(EXTRACTED TEXT)
▼

But large banks are floating the possibility of further regulatory easing, arguing that temporarily loosening some post-crisis regulations would better support households and businesses looking for financing.

In a note entitled “regulatory mountains may need to be moved,” Bank of America’s cross asset strategy team warned that lending standards are tightening amid other market volatility.

“We think a temporary emergency easing of various regulations would be necessary to ease the flow of credit and avoid unnecessary financial stress in the context of the ongoing pandemic,” BofA’s research team, which is separate from the bank’s lobbying team, wrote Tuesday. “We do not think such easing would constitute any threat to bank balance sheet strength or in any way reduce their defensiveness.”

Former Fed Governor Randall Kroszner told Yahoo Finance that suggested measures on paring back regulations like the global-systemically important bank (G-SIB) surcharge or the liquidity coverage ratio would be helpful as banks try to support the economy through the coronavirus concerns.

“That’s key: they’ve got to give confidence to the banks that the Fed is serious and that it’s okay for the banks to be doing a little bit more lending now, especially to small and medium sized enterprises,” Kroszner said. Kroszner served as a Fed governor between 2006 and 2009, during which he chaired the Fed’s committee on supervision and regulation.

▲

(WORK ORDER 1)
Answer these from the excerpt on bank regulation:
(a) What is the title of the Bank of America note?
(b) On what day did BofA's research team write the quoted statement?
(c) During which years did Randall Kroszner serve as a Fed governor?
(WORK ORDER 2) Please continue the excerpt on bank regulation from its last sentence.

(DATASET CONTENT)

▼

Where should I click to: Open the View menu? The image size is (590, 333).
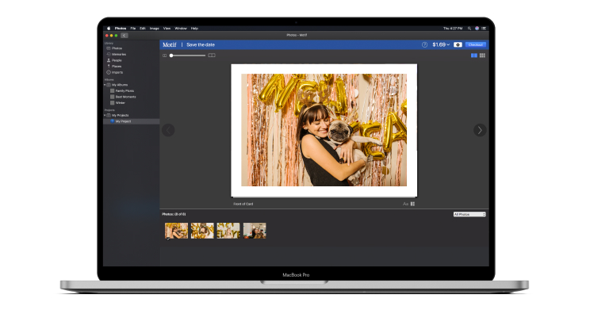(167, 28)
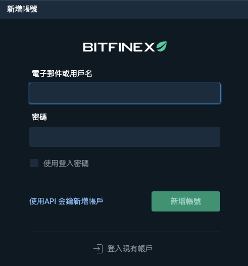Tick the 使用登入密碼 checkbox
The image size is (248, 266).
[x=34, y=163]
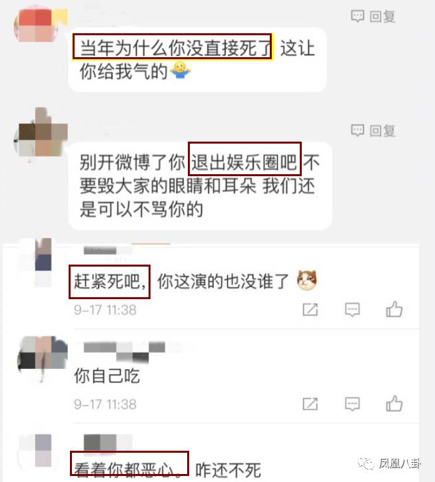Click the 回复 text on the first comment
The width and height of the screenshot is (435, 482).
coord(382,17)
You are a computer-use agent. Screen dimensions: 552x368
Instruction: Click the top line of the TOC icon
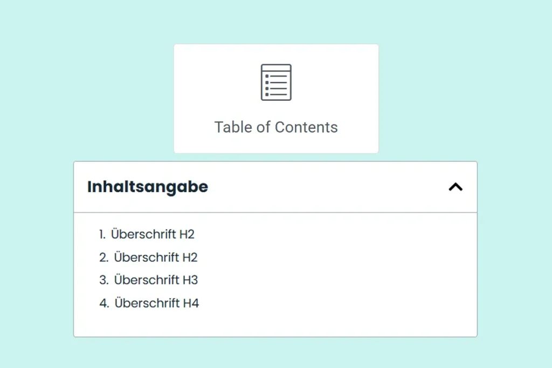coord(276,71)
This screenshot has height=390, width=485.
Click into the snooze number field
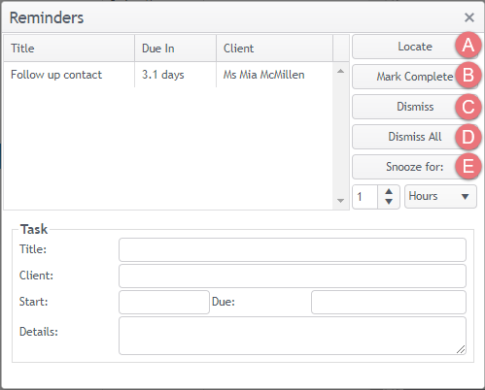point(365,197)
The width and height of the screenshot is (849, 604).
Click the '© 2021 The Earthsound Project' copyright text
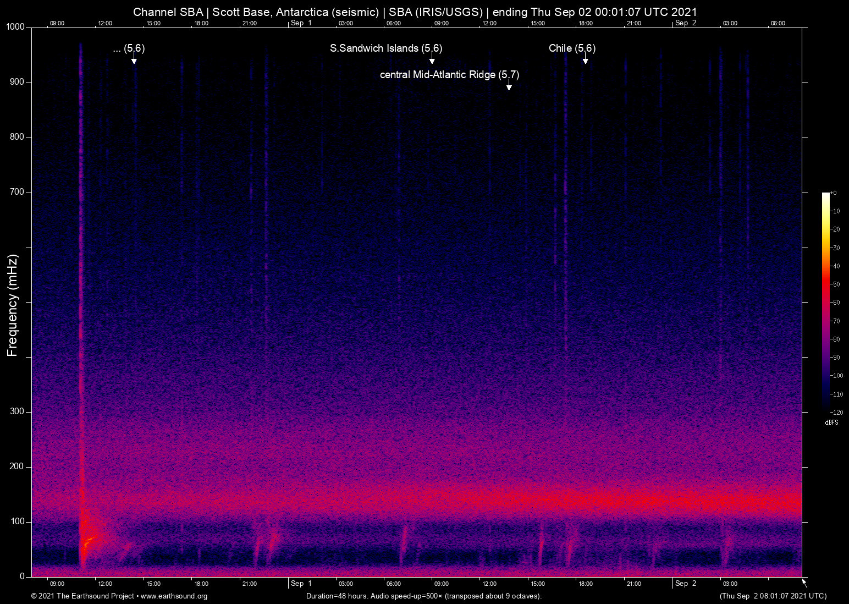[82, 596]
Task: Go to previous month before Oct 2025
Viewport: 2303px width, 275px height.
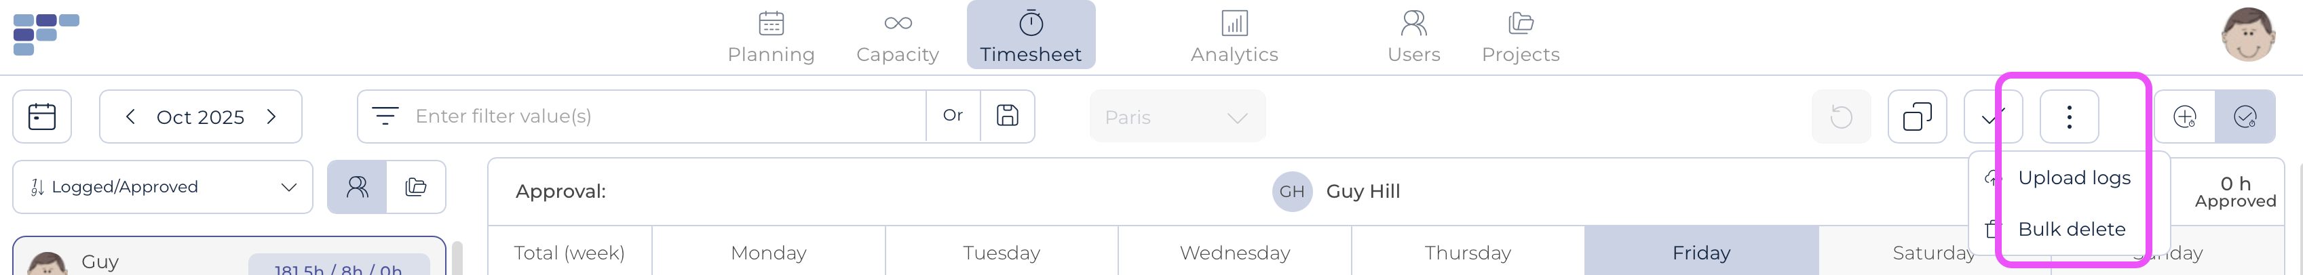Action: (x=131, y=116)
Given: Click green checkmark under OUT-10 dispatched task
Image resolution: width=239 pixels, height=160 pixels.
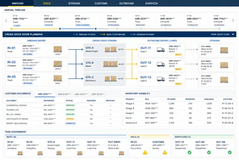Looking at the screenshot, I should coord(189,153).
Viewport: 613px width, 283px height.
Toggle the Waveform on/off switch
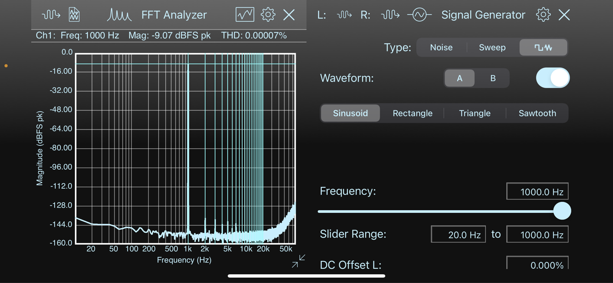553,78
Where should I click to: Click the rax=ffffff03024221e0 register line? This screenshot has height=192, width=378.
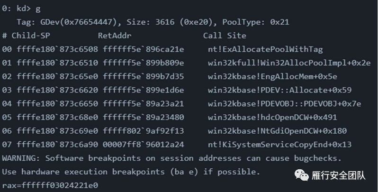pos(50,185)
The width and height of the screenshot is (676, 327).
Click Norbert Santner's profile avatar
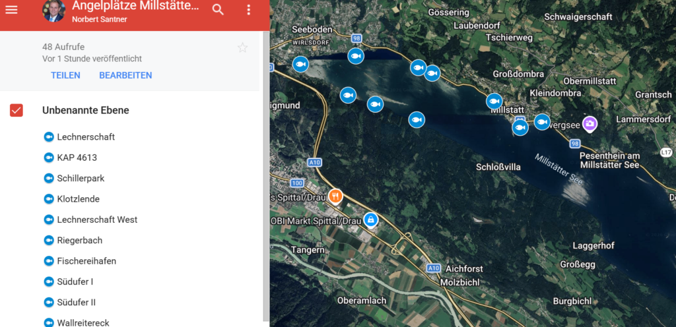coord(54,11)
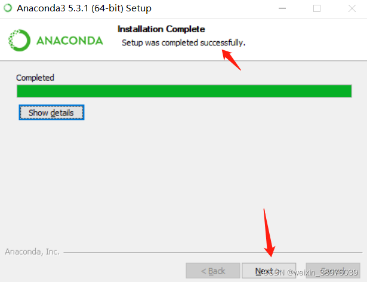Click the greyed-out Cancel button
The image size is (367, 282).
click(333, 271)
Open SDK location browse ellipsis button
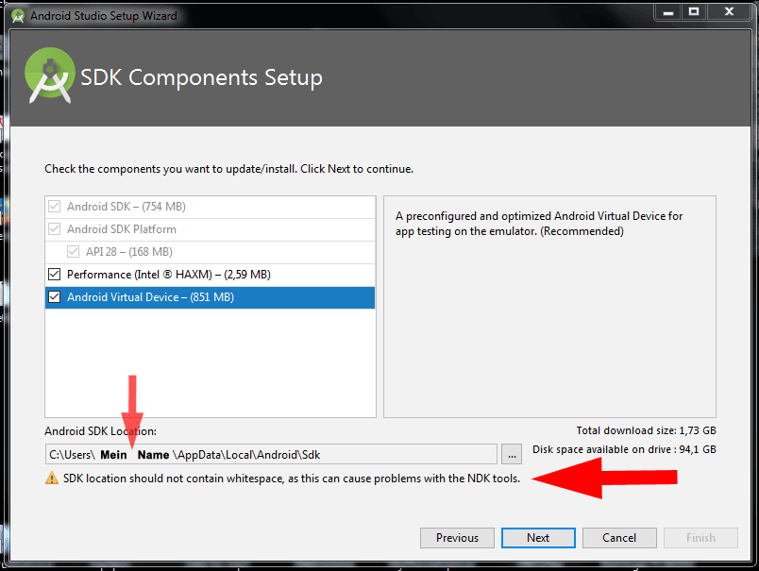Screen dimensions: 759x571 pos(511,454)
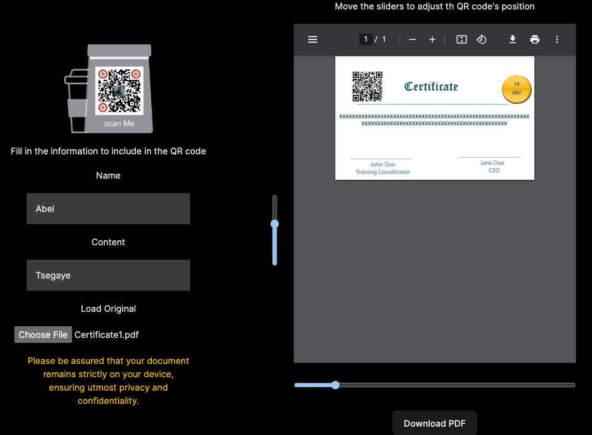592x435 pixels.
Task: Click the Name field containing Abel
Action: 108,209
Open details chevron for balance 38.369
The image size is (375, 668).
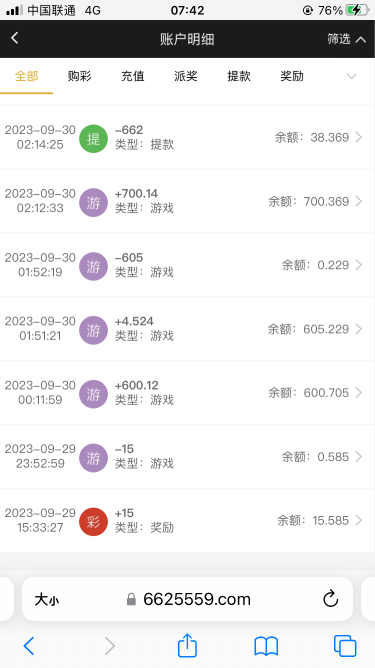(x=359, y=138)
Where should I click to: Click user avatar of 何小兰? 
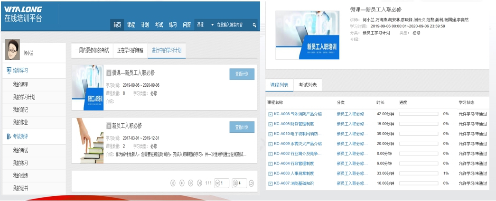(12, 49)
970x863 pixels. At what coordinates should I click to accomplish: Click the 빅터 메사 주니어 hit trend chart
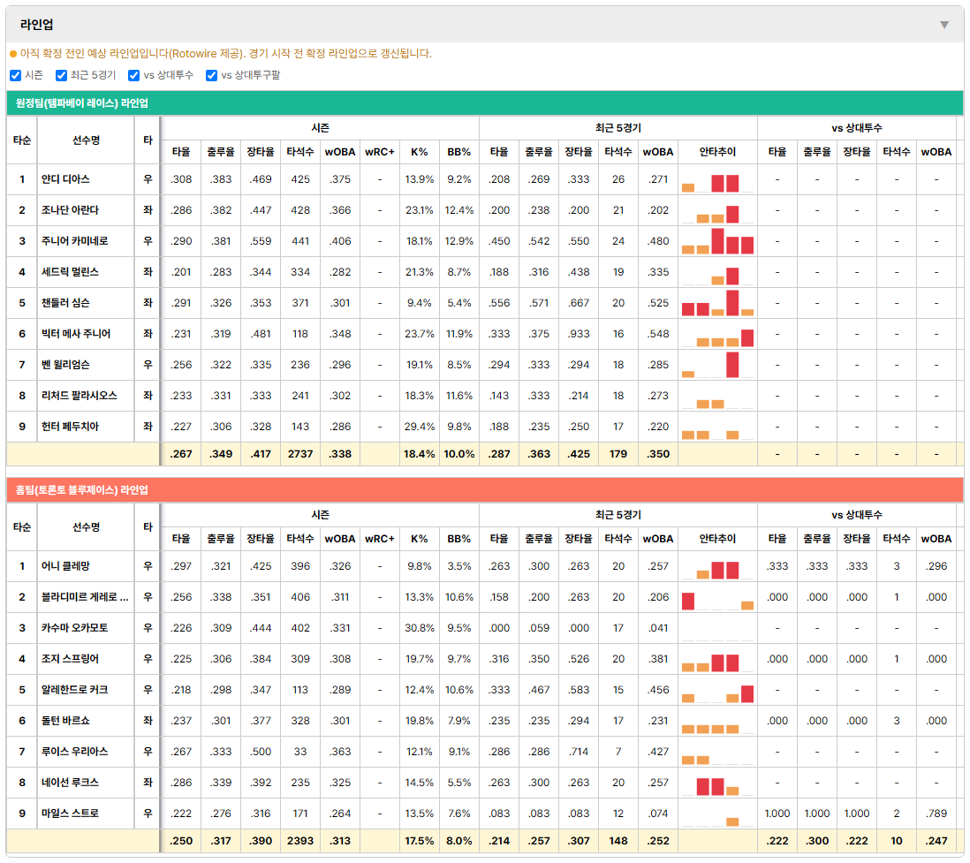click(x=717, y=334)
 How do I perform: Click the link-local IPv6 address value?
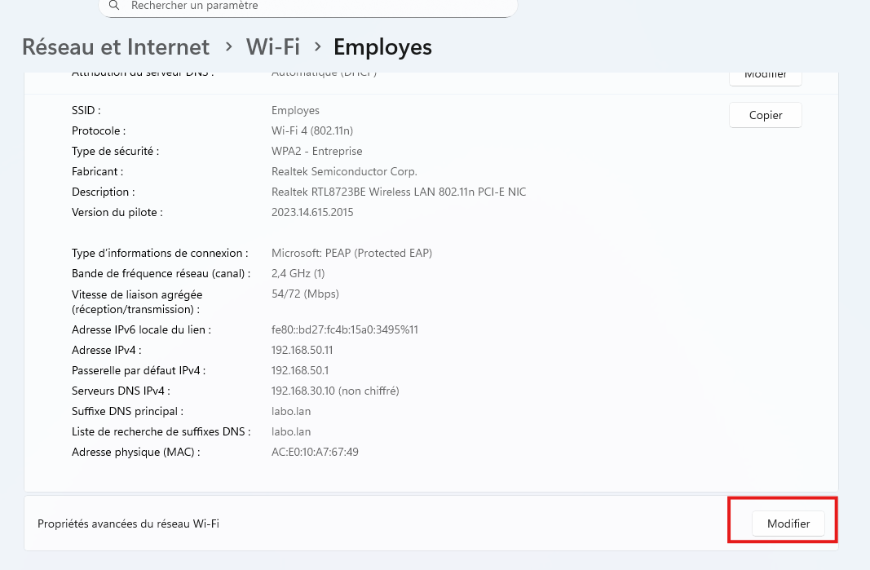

▲

(FINAL ANSWER 1)
(a) “regulatory mountains may need to be moved”
(b) Tuesday
(c) 2006 to 2009

(FINAL ANSWER 2)
Former Federal Deposit Insurance Corp. Chair Sheila Bair wrote in Yahoo Finance Wednesday that regulatory relief can be justified during times of stress, since banks need to be free to lend in order to counteract the negative economic consequences.

But Bair worries of “unnecessary and dangerous loosening of rules — rules that are designed to keep the financial system safe and stable in times like these.”

Capital and Liquidity

The regulations in question generally concern two key principles in banking: capital and liquidity.

Bank capital is broadly defined as assets minus liabilities and measures the loss-absorbing equity that a firm can rely on in possible distress. Liquidity, meanwhile, generally measures the ease by which a bank can unwind its assets into cash.

On capital, BofA writes that the Fed can ease the calculation of the G-SIB surcharge, an added capital requirement on the eight largest U.S. banks. The size of the surcharge is unique to each bank, but BofA writes that the Fed can recalibrate the calculation of the G-SIB surcharge without impacting capital strength.